Your instructions –
Please copy out every line in the records below that includes the word "agent".

***** Dataset records *****

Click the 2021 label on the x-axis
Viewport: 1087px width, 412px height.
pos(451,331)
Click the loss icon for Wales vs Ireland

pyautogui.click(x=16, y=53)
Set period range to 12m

*****
***** Dataset records *****

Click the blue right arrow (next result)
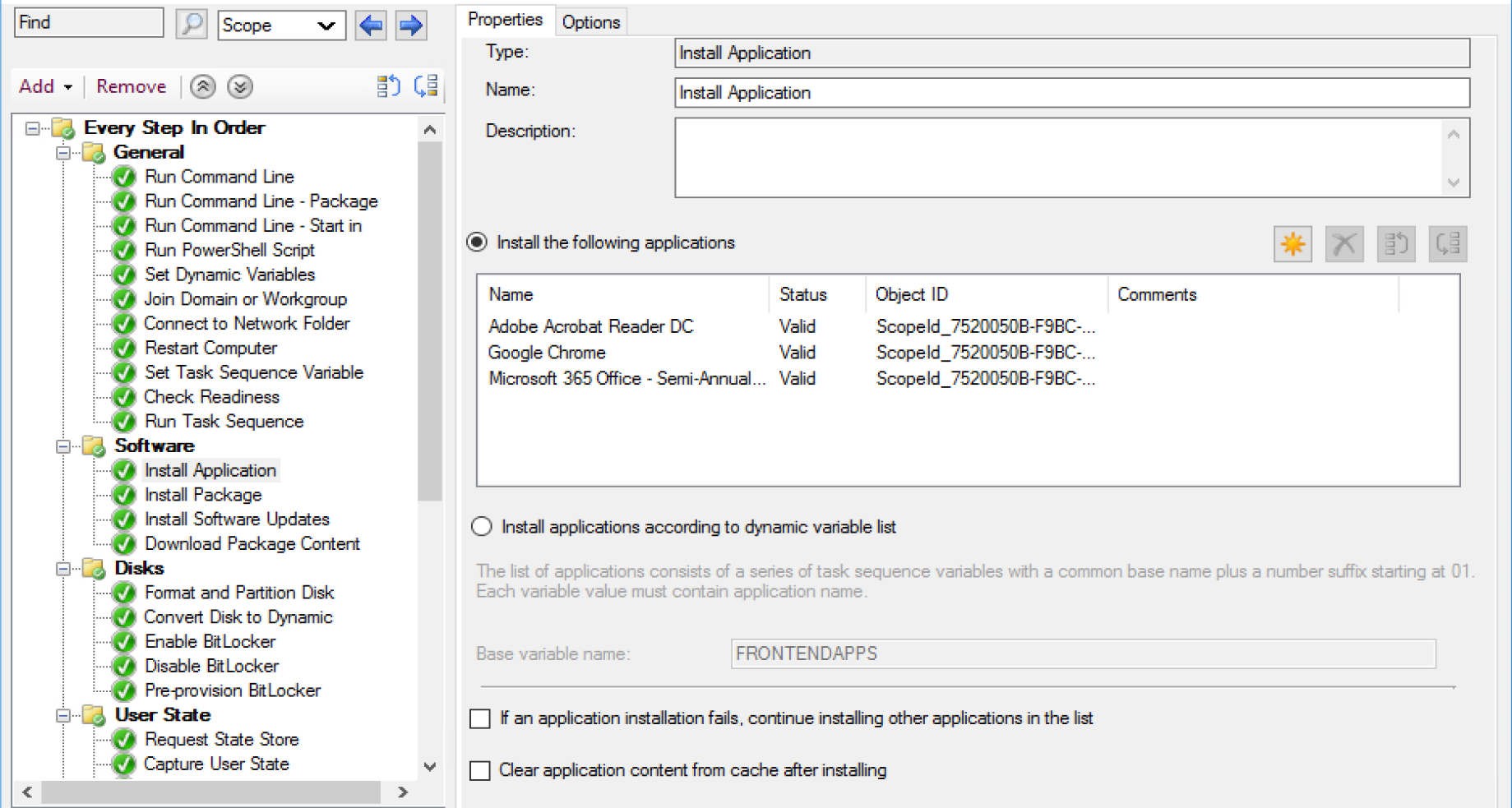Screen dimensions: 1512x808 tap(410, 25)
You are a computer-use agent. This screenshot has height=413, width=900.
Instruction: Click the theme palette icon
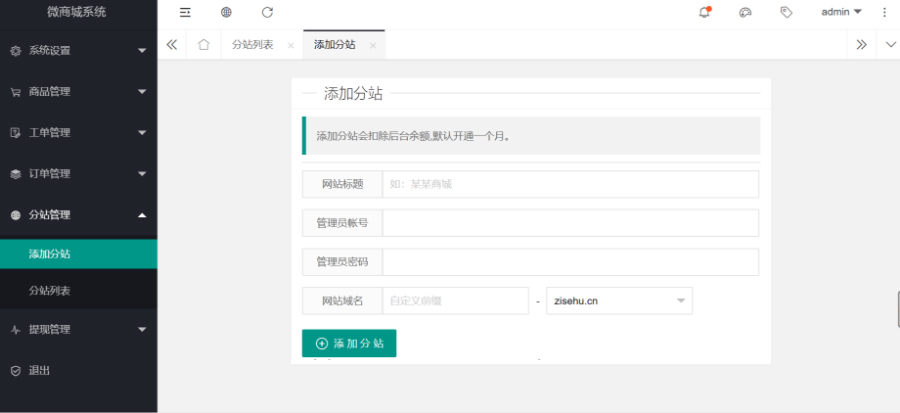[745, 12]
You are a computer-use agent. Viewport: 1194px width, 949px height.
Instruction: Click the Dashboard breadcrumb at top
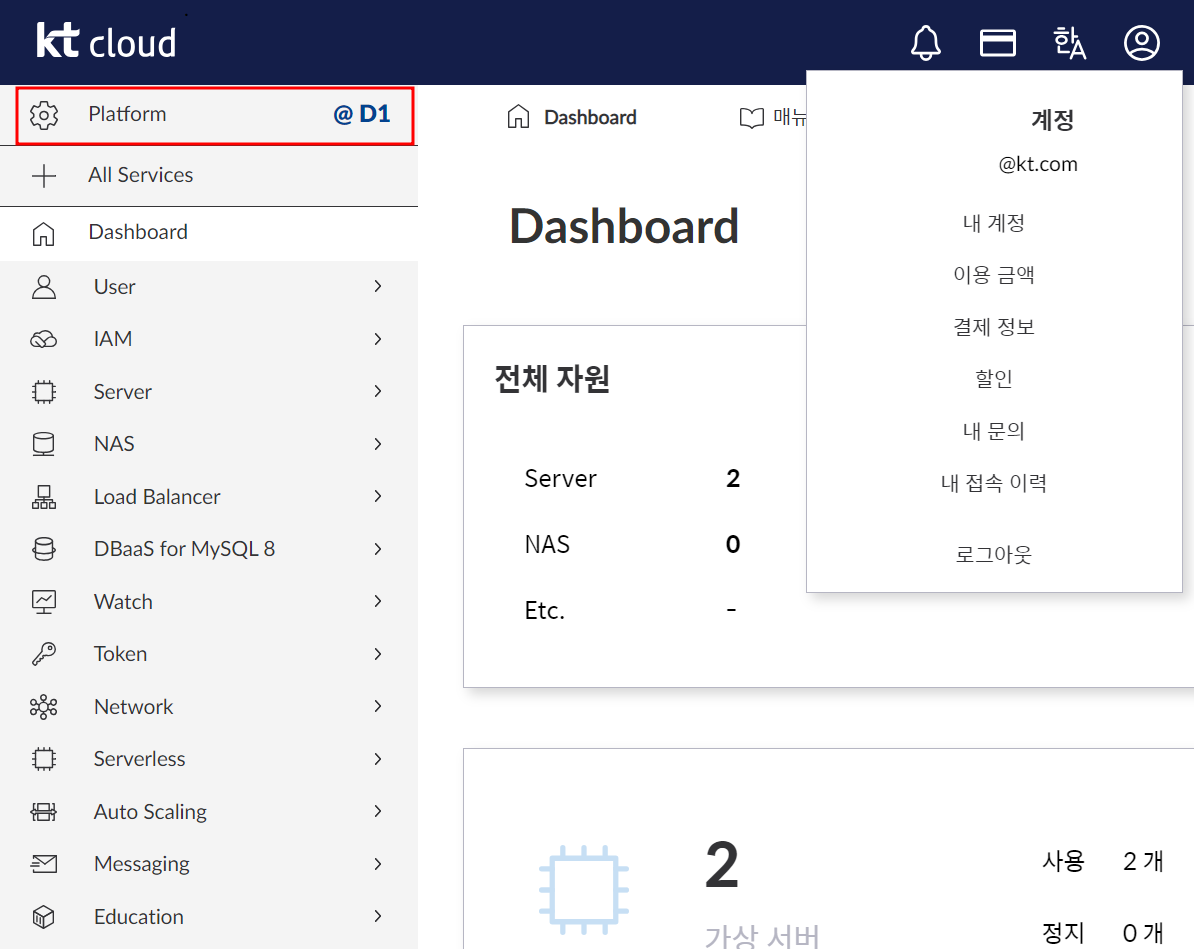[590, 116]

*****

Answer to this problem –
You are a computer-use agent. This screenshot has height=413, width=900.
You are a computer-use agent. Viewport: 1194px width, 949px height.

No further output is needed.